Myelodysplastic/Myeloproliferative Diseases

Myelodysplastic syndromes (MDS) and myeloproliferative disorders are diseases of the blood and bone marrow. The National Cancer Institute (NCI) says myelodysplastic syndromes are the result of not enough healthy blood cells being produced. Myeloproliferative disorders are the result of too many blood cells being produced.

Below, you'll find information on both diseases.

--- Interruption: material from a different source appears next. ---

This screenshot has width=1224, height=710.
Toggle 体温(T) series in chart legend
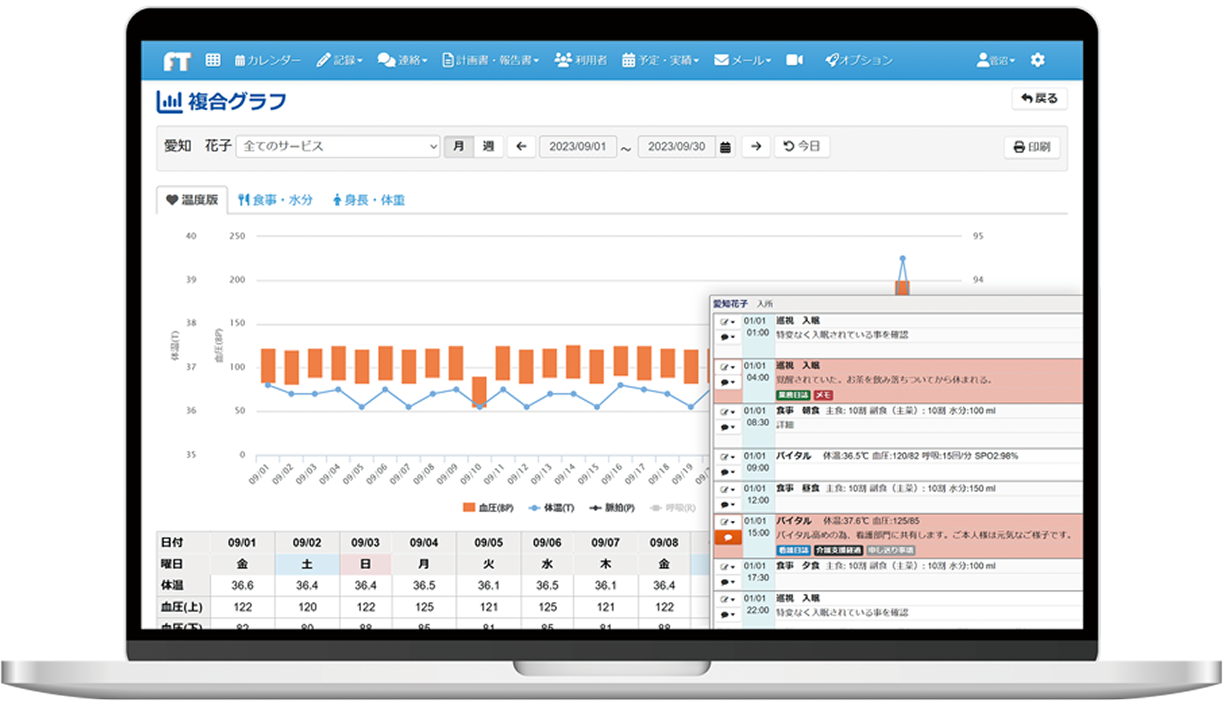pyautogui.click(x=551, y=508)
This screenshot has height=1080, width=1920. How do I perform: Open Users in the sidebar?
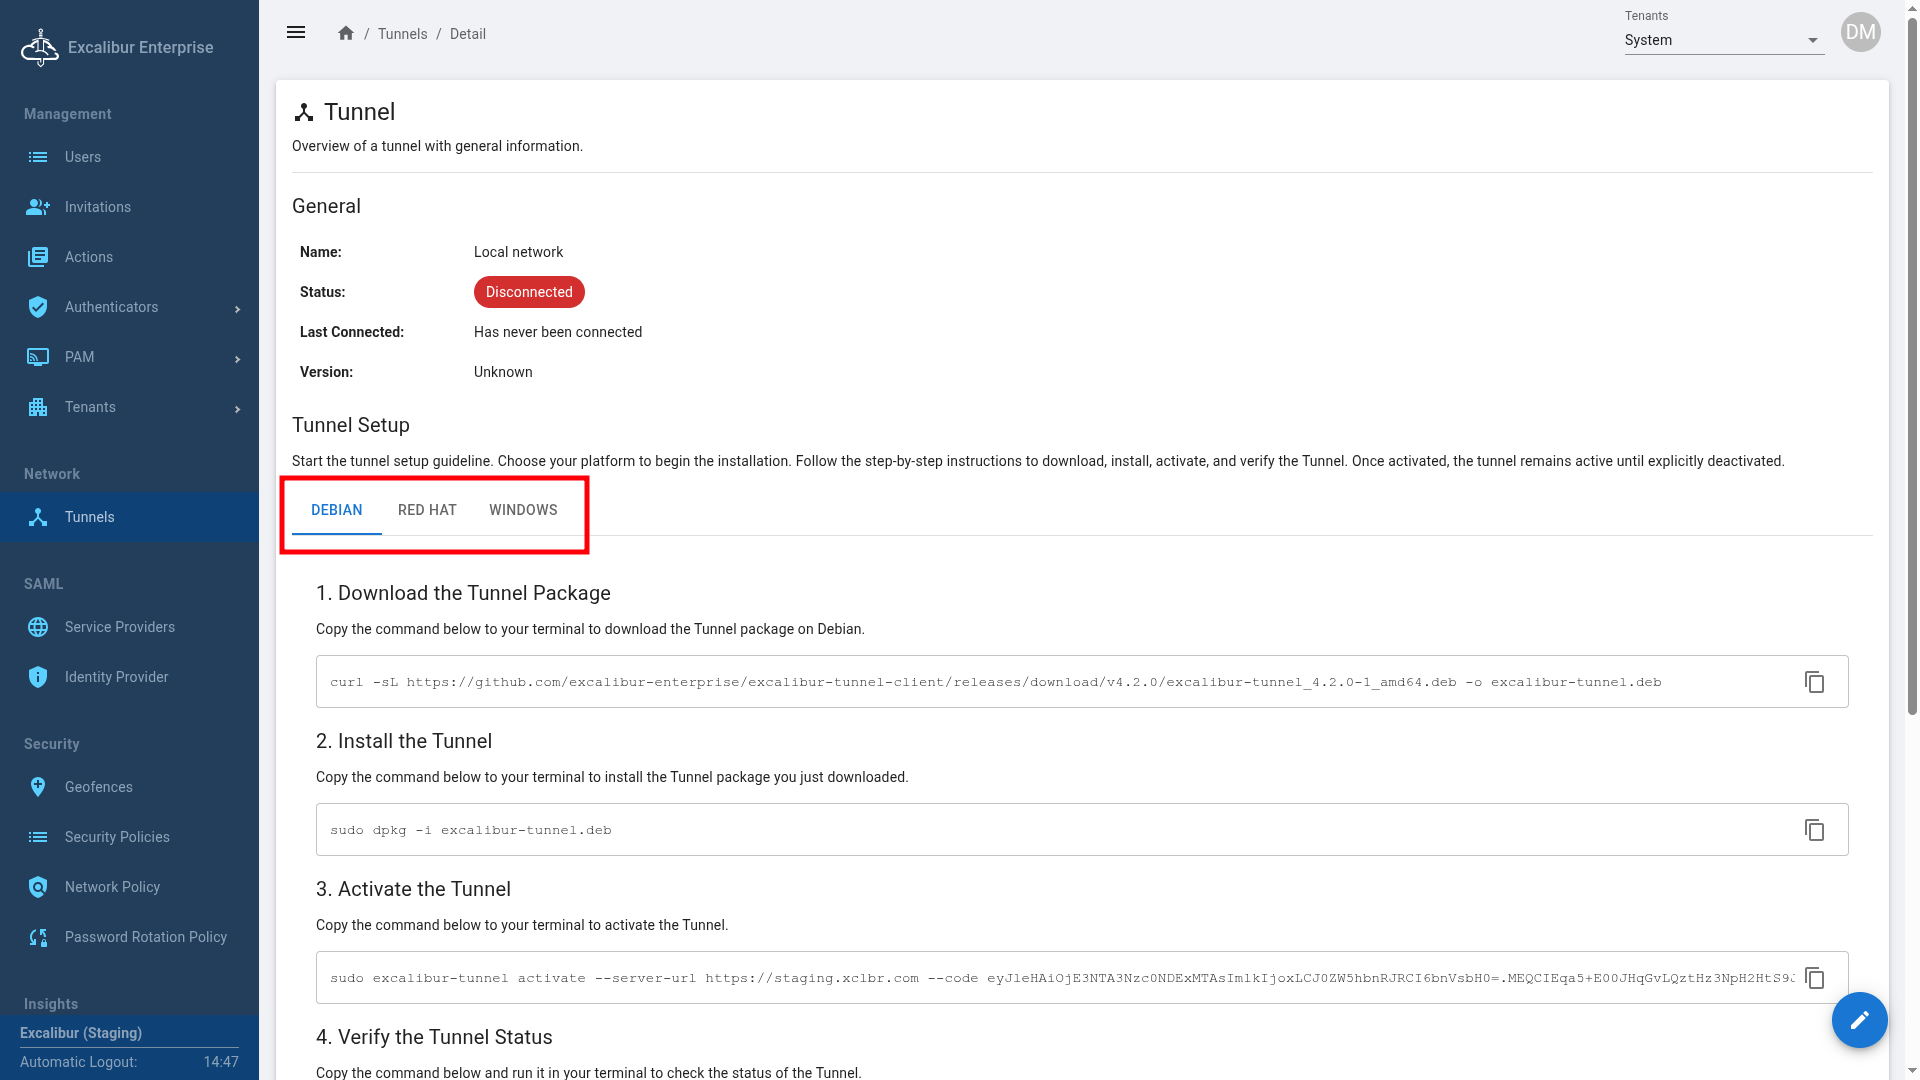point(82,157)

Myelodysplastic Syndromes (MDS)

The American Cancer Society (ACS) estimates that each year 10 to 15 thousand people are diagnosed with MDS. Most of them are over 60 years of age and more men than women are affected. MDS has not always been considered a cancer, according to ACS but is now being considered a form of cancer. ACS also says about 30 percent of MDS cases progress to become acute myeloid leukemia. (Read about "Leukemia")

NCI says basically the bone marrow does not make enough healthy blood cells. The key word there is healthy. Many of the cells that are created are abnormal. Normally, the bone marrow produces stem cells (immature cells) that develop into mature blood cells. There are three types of mature blood cells:

• Red blood cells that carry oxygen and other materials to all tissues of the body
• White blood cells that fight infection and disease (Read about "The Immune System")
• Platelets that help prevent bleeding by causing blood clots to form

In myelodysplastic syndromes, the stem cells do not mature into healthy red blood cells, white blood cells or platelets. The immature blood cells, called blasts, do not function normally and either die in the bone marrow or soon after they enter the blood. This leaves less room for healthy white blood cells, red blood cells and platelets to develop in the bone marrow. When there are fewer blood cells, infection, anemia (Read about "Anemia"), or easy bleeding may occur.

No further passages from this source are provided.